It'll be more virtualised -- if you link paritions (in the final 
DOS), then they will appear to be the same -- you will be able to 
allocate partitions as subdirectories and vice versa. I'm thinking of 
implementing disk images -- you copy a SAM disk in, and tell the DOS 
to map it to drive 1 or drive 2 -- then you can do all the sector 
access as normal :)

>  Cs> I'm considering using the
>  Cs> logical-sector access mode of the IDE drive
>  Cs> to store all stuff -- other people for
>  Cs> other partitions can use the
>  Cs> sector/cylinder/head method if they
>  Cs> want :) This should speed up
>  Cs> access -- you just take the sector
>  Cs> number in the partition, add it to
>  Cs> the logical start of the partition and
>  Cs> read / write... quick 'n' easy :)
> 
> Hey, I missed that! Is that a logical translation feature of the low-level 
> ATA-HD protocol or an interface layer in the host driver software?
> 
> If it's the former it'll simplify the banked-uzi port I have in mind as 
> that's 
> designed around logical sector-sized blocks on a scsi HD:-)

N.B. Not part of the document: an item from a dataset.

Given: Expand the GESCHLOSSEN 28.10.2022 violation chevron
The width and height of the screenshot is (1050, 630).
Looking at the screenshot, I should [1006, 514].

It's the former -- LBA mode, set as part of the features register, 
allows you to use 24bit (I think -- not got the specs in front of me) 
logical sector numbers to address the hard disk. Will make it a *LOT* 
easier, and also will make it a piece of cake to convert to SCSI or 
even to an IDE CD Rom drive using its seconds based address scheme.